Print out the full listing, exactly.
┌──
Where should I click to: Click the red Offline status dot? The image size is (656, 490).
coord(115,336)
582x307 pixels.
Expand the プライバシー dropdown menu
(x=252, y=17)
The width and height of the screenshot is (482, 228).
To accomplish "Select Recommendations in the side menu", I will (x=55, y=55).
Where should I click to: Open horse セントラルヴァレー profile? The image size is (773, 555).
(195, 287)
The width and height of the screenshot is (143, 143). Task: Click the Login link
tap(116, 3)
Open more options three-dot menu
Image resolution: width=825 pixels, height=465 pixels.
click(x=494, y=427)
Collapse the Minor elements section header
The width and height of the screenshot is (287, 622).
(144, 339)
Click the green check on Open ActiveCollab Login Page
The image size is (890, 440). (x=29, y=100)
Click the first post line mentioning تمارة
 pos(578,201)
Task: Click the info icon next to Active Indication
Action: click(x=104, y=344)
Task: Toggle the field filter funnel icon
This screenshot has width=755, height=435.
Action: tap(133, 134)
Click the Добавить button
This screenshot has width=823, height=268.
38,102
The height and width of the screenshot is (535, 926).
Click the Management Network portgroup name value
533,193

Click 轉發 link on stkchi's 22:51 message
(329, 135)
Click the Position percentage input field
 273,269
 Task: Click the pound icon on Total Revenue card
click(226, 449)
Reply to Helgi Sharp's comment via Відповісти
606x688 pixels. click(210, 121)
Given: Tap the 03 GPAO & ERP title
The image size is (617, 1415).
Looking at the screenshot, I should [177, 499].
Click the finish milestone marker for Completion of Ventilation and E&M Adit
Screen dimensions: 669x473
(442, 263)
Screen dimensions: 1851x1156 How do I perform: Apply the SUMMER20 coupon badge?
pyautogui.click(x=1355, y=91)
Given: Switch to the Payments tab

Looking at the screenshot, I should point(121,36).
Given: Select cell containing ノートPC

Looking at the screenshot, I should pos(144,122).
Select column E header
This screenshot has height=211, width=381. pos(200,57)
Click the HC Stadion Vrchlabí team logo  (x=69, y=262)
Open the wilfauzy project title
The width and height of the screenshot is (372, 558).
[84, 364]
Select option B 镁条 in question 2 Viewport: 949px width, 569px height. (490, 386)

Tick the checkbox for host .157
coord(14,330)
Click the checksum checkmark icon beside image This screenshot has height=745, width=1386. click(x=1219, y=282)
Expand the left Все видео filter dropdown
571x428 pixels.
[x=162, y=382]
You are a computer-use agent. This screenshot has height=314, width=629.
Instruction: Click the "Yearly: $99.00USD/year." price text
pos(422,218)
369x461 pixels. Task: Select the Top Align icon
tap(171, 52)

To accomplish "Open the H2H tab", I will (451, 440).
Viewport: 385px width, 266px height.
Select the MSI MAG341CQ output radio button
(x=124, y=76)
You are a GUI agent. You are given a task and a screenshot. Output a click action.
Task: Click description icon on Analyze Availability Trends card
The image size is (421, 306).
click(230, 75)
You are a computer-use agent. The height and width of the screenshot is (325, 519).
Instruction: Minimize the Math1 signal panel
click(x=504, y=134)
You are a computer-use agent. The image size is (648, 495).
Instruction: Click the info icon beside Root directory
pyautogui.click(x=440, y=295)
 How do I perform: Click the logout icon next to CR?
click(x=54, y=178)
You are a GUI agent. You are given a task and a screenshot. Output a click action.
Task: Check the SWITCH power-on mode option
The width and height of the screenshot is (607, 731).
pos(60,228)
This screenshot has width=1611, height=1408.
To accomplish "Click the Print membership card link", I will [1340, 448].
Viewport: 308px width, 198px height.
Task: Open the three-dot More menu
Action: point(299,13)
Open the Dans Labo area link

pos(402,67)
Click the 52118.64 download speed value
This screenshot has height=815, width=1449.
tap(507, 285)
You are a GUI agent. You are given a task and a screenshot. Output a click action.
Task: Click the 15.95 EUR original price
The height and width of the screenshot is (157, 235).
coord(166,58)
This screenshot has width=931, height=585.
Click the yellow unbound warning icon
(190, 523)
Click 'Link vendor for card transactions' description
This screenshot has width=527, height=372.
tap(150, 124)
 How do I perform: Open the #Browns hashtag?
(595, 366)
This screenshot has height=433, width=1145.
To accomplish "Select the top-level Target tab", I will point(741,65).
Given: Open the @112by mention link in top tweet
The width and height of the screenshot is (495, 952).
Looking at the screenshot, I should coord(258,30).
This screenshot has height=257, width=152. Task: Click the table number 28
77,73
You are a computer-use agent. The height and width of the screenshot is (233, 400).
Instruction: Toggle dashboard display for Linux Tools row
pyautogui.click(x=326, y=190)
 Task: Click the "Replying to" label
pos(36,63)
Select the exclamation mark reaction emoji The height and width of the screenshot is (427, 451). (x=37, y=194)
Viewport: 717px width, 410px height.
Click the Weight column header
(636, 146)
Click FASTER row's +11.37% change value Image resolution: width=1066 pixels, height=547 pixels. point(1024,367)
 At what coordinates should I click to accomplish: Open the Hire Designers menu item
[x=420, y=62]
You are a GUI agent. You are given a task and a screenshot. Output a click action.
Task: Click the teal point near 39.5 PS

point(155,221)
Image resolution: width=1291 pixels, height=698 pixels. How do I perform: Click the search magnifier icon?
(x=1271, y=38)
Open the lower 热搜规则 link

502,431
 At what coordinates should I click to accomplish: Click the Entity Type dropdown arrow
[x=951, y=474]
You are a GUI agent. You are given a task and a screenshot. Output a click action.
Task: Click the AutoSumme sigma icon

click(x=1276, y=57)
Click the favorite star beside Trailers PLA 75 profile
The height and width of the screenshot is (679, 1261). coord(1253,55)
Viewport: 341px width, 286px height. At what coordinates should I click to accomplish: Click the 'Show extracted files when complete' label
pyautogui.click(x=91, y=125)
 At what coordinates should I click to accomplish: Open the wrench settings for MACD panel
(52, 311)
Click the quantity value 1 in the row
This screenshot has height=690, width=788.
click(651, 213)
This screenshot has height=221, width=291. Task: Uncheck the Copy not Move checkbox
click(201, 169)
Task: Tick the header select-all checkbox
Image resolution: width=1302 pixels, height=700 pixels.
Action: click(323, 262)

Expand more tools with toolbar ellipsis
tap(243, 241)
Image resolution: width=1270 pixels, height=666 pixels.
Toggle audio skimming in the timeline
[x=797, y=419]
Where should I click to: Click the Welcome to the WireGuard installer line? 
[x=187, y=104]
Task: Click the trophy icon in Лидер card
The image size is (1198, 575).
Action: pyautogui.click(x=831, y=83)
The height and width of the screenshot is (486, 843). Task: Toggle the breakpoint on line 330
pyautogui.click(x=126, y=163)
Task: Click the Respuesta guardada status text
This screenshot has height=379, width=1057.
└──
WRITTEN ANSWER =>
Where should I click to: Click the red Offline status dot? The image size is (656, 490).
coord(115,336)
582x307 pixels.
Expand the プライバシー dropdown menu
(x=252, y=17)
The width and height of the screenshot is (482, 228).
To accomplish "Select Recommendations in the side menu", I will (x=55, y=55).
Where should I click to: Open horse セントラルヴァレー profile? The image size is (773, 555).
(195, 287)
The width and height of the screenshot is (143, 143). Task: Click the Login link
tap(116, 3)
Open more options three-dot menu
Image resolution: width=825 pixels, height=465 pixels.
click(x=494, y=427)
Collapse the Minor elements section header
The width and height of the screenshot is (287, 622).
(144, 339)
Click the green check on Open ActiveCollab Login Page
The image size is (890, 440). (x=29, y=100)
Click the first post line mentioning تمارة
 pos(578,201)
Task: Click the info icon next to Active Indication
Action: click(x=104, y=344)
Task: Toggle the field filter funnel icon
This screenshot has width=755, height=435.
Action: tap(133, 134)
Click the Добавить button
This screenshot has width=823, height=268.
38,102
The height and width of the screenshot is (535, 926).
Click the Management Network portgroup name value
533,193

Click 轉發 link on stkchi's 22:51 message
(329, 135)
Click the Position percentage input field
 273,269
 Task: Click the pound icon on Total Revenue card
click(226, 449)
Reply to Helgi Sharp's comment via Відповісти
606x688 pixels. click(210, 121)
Given: Tap the 03 GPAO & ERP title
The image size is (617, 1415).
Looking at the screenshot, I should [177, 499].
Click the finish milestone marker for Completion of Ventilation and E&M Adit
Screen dimensions: 669x473
(442, 263)
Screen dimensions: 1851x1156 How do I perform: Apply the SUMMER20 coupon badge?
pyautogui.click(x=1355, y=91)
Given: Switch to the Payments tab

Looking at the screenshot, I should point(121,36).
Given: Select cell containing ノートPC

Looking at the screenshot, I should pos(144,122).
Select column E header
This screenshot has height=211, width=381. pos(200,57)
Click the HC Stadion Vrchlabí team logo  (x=69, y=262)
Open the wilfauzy project title
The width and height of the screenshot is (372, 558).
[84, 364]
Select option B 镁条 in question 2 Viewport: 949px width, 569px height. (490, 386)

Tick the checkbox for host .157
coord(14,330)
Click the checksum checkmark icon beside image This screenshot has height=745, width=1386. click(x=1219, y=282)
Expand the left Все видео filter dropdown
571x428 pixels.
[x=162, y=382]
You are a computer-use agent. This screenshot has height=314, width=629.
Instruction: Click the "Yearly: $99.00USD/year." price text
pos(422,218)
369x461 pixels. Task: Select the Top Align icon
tap(171, 52)

To accomplish "Open the H2H tab", I will (451, 440).
Viewport: 385px width, 266px height.
Select the MSI MAG341CQ output radio button
(x=124, y=76)
You are a GUI agent. You are given a task and a screenshot. Output a click action.
Task: Click description icon on Analyze Availability Trends card
The image size is (421, 306).
click(230, 75)
You are a computer-use agent. The height and width of the screenshot is (325, 519).
Instruction: Minimize the Math1 signal panel
click(x=504, y=134)
You are a computer-use agent. The image size is (648, 495).
Instruction: Click the info icon beside Root directory
pyautogui.click(x=440, y=295)
 How do I perform: Click the logout icon next to CR?
click(x=54, y=178)
You are a GUI agent. You are given a task and a screenshot. Output a click action.
Task: Check the SWITCH power-on mode option
The width and height of the screenshot is (607, 731).
pos(60,228)
This screenshot has width=1611, height=1408.
To accomplish "Click the Print membership card link", I will [1340, 448].
Viewport: 308px width, 198px height.
Task: Open the three-dot More menu
Action: point(299,13)
Open the Dans Labo area link

pos(402,67)
Click the 52118.64 download speed value
This screenshot has height=815, width=1449.
tap(507, 285)
You are a GUI agent. You are given a task and a screenshot. Output a click action.
Task: Click the 15.95 EUR original price
The height and width of the screenshot is (157, 235).
coord(166,58)
This screenshot has width=931, height=585.
Click the yellow unbound warning icon
(190, 523)
Click 'Link vendor for card transactions' description
This screenshot has width=527, height=372.
tap(150, 124)
 How do I perform: Open the #Browns hashtag?
(595, 366)
This screenshot has height=433, width=1145.
To accomplish "Select the top-level Target tab", I will point(741,65).
Given: Open the @112by mention link in top tweet
The width and height of the screenshot is (495, 952).
Looking at the screenshot, I should coord(258,30).
This screenshot has height=257, width=152. Task: Click the table number 28
77,73
You are a computer-use agent. The height and width of the screenshot is (233, 400).
Instruction: Toggle dashboard display for Linux Tools row
pyautogui.click(x=326, y=190)
 Task: Click the "Replying to" label
pos(36,63)
Select the exclamation mark reaction emoji The height and width of the screenshot is (427, 451). (x=37, y=194)
Viewport: 717px width, 410px height.
Click the Weight column header
(636, 146)
Click FASTER row's +11.37% change value Image resolution: width=1066 pixels, height=547 pixels. point(1024,367)
 At what coordinates should I click to accomplish: Open the Hire Designers menu item
[x=420, y=62]
You are a GUI agent. You are given a task and a screenshot. Output a click action.
Task: Click the teal point near 39.5 PS

point(155,221)
Image resolution: width=1291 pixels, height=698 pixels. How do I perform: Click the search magnifier icon?
(x=1271, y=38)
Open the lower 热搜规则 link

502,431
 At what coordinates should I click to accomplish: Click the Entity Type dropdown arrow
[x=951, y=474]
You are a GUI agent. You are given a task and a screenshot. Output a click action.
Task: Click the AutoSumme sigma icon

click(x=1276, y=57)
Click the favorite star beside Trailers PLA 75 profile
The height and width of the screenshot is (679, 1261). coord(1253,55)
Viewport: 341px width, 286px height. At what coordinates should I click to accomplish: Click the 'Show extracted files when complete' label
pyautogui.click(x=91, y=125)
 At what coordinates should I click to accomplish: Open the wrench settings for MACD panel
(52, 311)
Click the quantity value 1 in the row
This screenshot has height=690, width=788.
click(651, 213)
This screenshot has height=221, width=291. Task: Uncheck the Copy not Move checkbox
click(201, 169)
Task: Tick the header select-all checkbox
Image resolution: width=1302 pixels, height=700 pixels.
Action: click(323, 262)

Expand more tools with toolbar ellipsis
tap(243, 241)
Image resolution: width=1270 pixels, height=666 pixels.
Toggle audio skimming in the timeline
[x=797, y=419]
Where should I click to: Click the Welcome to the WireGuard installer line? 
[x=187, y=104]
Task: Click the trophy icon in Лидер card
The image size is (1198, 575).
Action: pyautogui.click(x=831, y=83)
The height and width of the screenshot is (486, 843). Task: Toggle the breakpoint on line 330
pyautogui.click(x=126, y=163)
Task: Click the Respuesta guardada status text
This screenshot has height=379, width=1057.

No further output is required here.